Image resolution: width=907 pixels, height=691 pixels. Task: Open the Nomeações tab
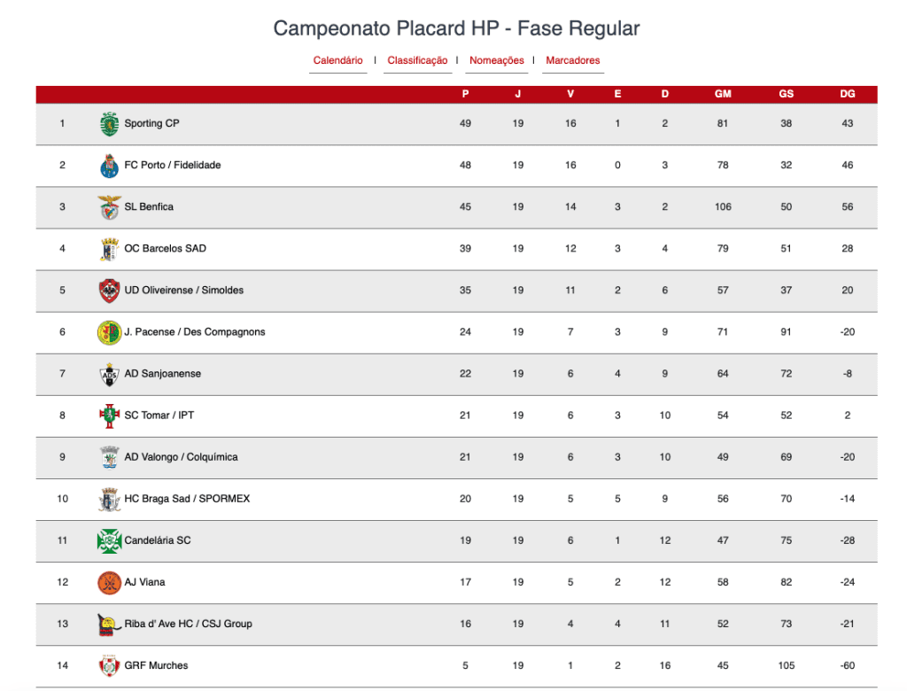pyautogui.click(x=496, y=60)
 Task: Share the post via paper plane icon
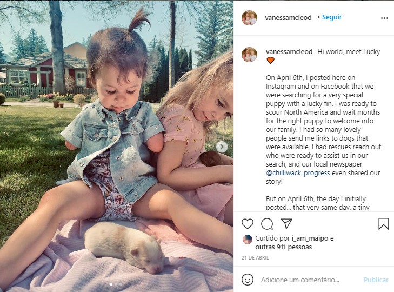[x=286, y=223]
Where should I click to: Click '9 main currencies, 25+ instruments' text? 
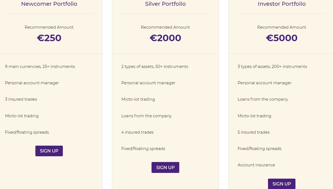pyautogui.click(x=40, y=67)
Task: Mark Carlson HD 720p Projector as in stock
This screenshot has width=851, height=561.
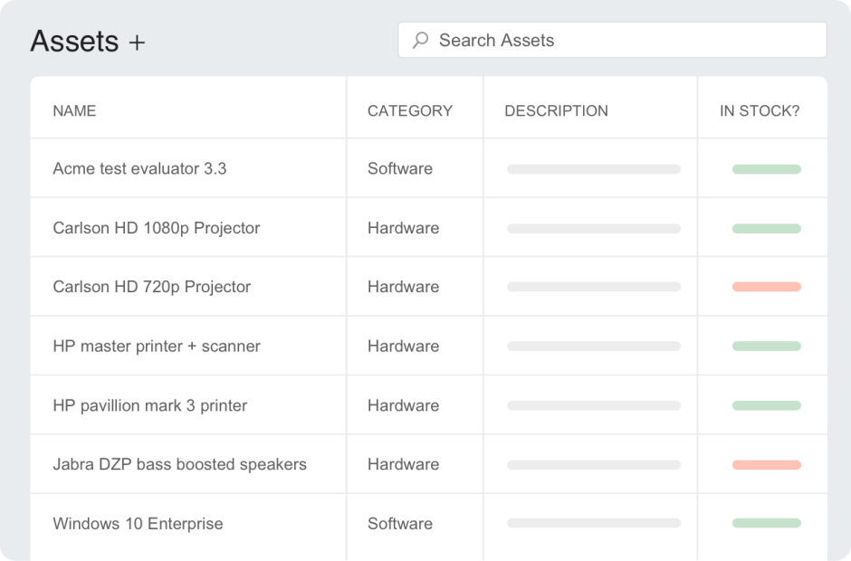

:::::

The records above must be repeated exactly, minus their pictures.

**Solved problem:**
Image resolution: width=907 pixels, height=691 pixels. Task: Open the Nomeações tab
pyautogui.click(x=496, y=60)
 Task: Share the post via paper plane icon
[x=286, y=223]
Where should I click to: Click '9 main currencies, 25+ instruments' text? 
pyautogui.click(x=40, y=67)
Task: Mark Carlson HD 720p Projector as in stock
This screenshot has width=851, height=561.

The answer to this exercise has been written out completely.